The landlord contended that the defendants in the year 1990 illegally occupied a space on the ground floor near the entrance of the gate walled up the northern side and converted the space into a room without the consent & permission of the plaintiff. For this, the appellant in the said proceeding before the trial court in an amendment brought the prayer (b) whereby the declaration was made that the defendant had no legal right to retain the legal possession of the said room and the recovery of possession thereof.

The defendants in their written statement mentioned that, Hrishikesh Mitra the husband of defendant no. 2 was the original tenant with respect to the suit property whereby possession of three bedrooms, one kitchen one Thakurghar, bath, privy, and courtyard which was rented at a monthly rate of Rs 60/-. In the year 1955, the room situated near the main entrance gate of the defendant’s flat was let out to P.K Engineering Works a firm owned by P.K Mitter, the deceased husband of defendant No.1 at a monthly rate of Rs 15/-.

After the death of Hrishikesh Mitra in the year 1960 the two tenancies were clubbed and consolidated into a single tenancy in respect of the entire ground floor at a rental of Rs 75/- in favor of P.K Engineering. After the death of P.K Mitter tenancy was attorned to the defendants who were the widows of Hrishikesh Mitra and P.K Mitter. The then owners left one side of the suit property for his Darwan on the request of the original landowner. Then the plaintiff purchased the suit property from the original owners.

Thus, on the basis of the above averments, the defendants claimed that the description of the premises was wrongly stated in the plaint also in the eviction notice under S.13(6) of the Act.

To avail more evidence a Commissioner was appointed and as per its report, the tenancy consists of one room on the eastern side, two rooms on the southern side, and one small room as Thakurghar or storeroom in between the two southern side rooms. The report also mentioned a room on the western side of the courtyard which was surrendered by the defendants for the Darwan of the plaintiff. On the extreme north by the side of the staircase a room which according to the plaintiff was forcibly occupied by the defendants. This room was given to P.K Mitter and upon his death, the tenancies were clubbed together.
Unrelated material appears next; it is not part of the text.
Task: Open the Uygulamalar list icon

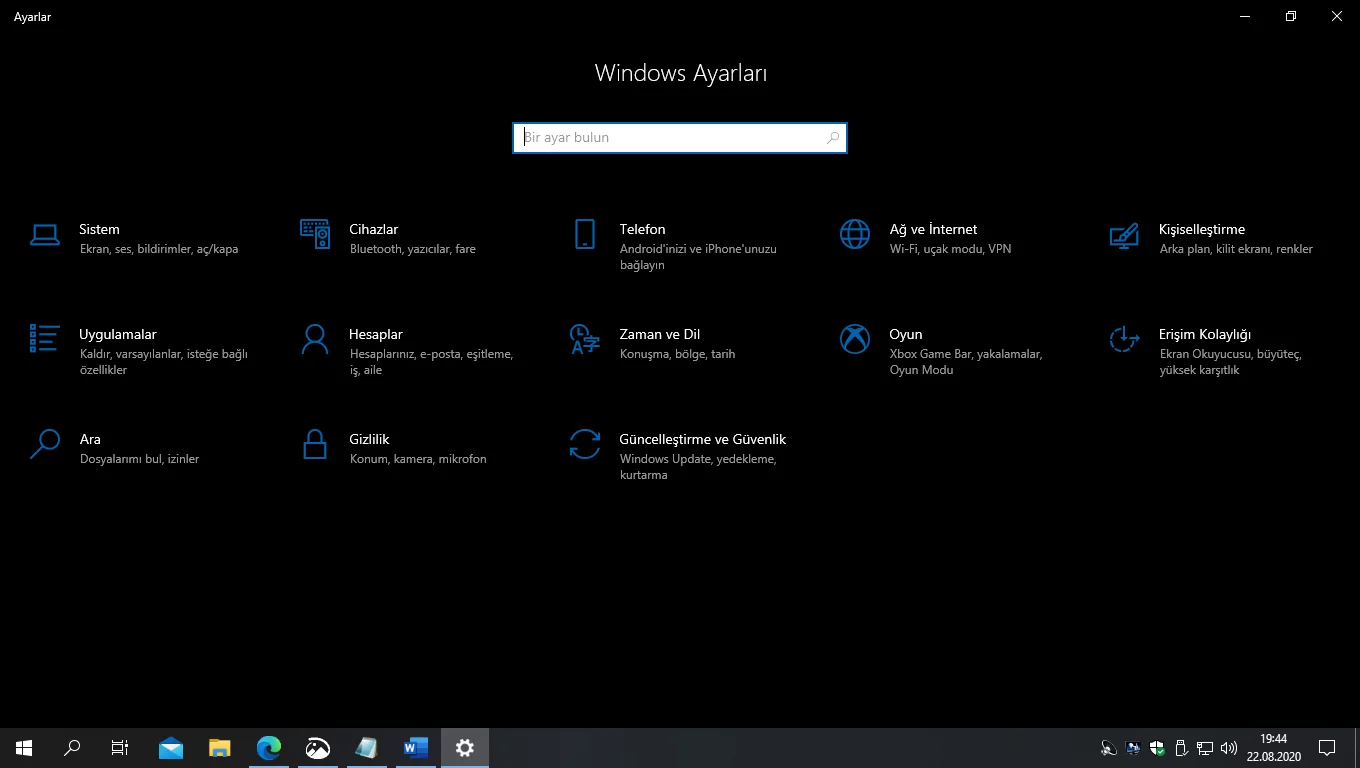Action: (x=44, y=339)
The plaintiff alleged that the defendants were tenants of four rooms one Thakurghar, one kitchen bath and privy, etc leaving aside one room which was surrendered by the tenants at the request of the original landowner. Thus, the ejectment notice under S.13(6) mentioning three rooms one kitchen, one thakurghar or storeroom, etc as per the description of the tenancy was wrong and the entire tenancy was not determined and the notice to quit was illegal, inoperative and insufficient.

The issue of tenancy not properly described under the eviction notice of Section 13(6) of the Act, the Court referred to the Division Bench of the High Court of Calcutta in Smt. Gita devi Shah & Ors. Vs Sm.t Chandra Moni Karnani & Ors [AIR 1993 Cal280] wherein, it was held that the notice under S.13(6) is a procedural aspect of the law and the serving notice is an intimation to the tenant to sue in case the tenant fails to comply with the requisition. The language must be clear, the tenancy should be described as specifically as is expected to form a normal and reasonable man. Thus, no notice under S.13(6) of the said Act would be declared bad only because the tenancy was had not been exactly defined. The reason being that the tenant knows his own tenancy and the test is whether he had understood the purpose of the notice or not.
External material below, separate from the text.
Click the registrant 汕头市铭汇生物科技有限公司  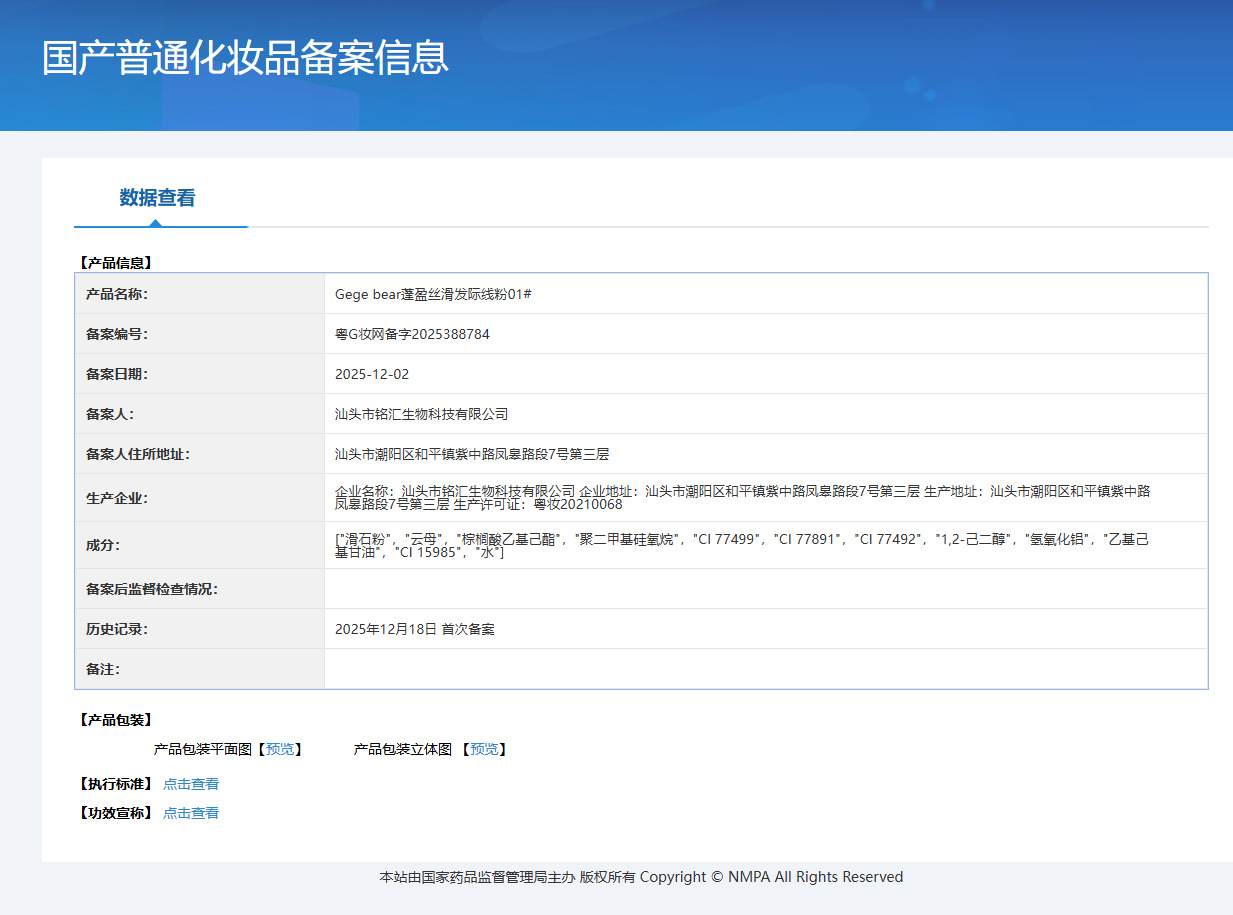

Thus, on the above-opined judgment of Gita Devi Saha, the Court held that notice to evict under S.13(6) of the said Act cannot be held to be illegal, invalid, or insufficient on the ground of misdescription of the extent of the tenancy.

The Court in the latter part of the judgment granted the decree of eviction on the ground of reasonable requirement of the plaintiff’s daughter and son in requirement of two rooms for their own accommodation. The defendants were directed to vacate and deliver peaceful possession of the suit premises to the plaintiff.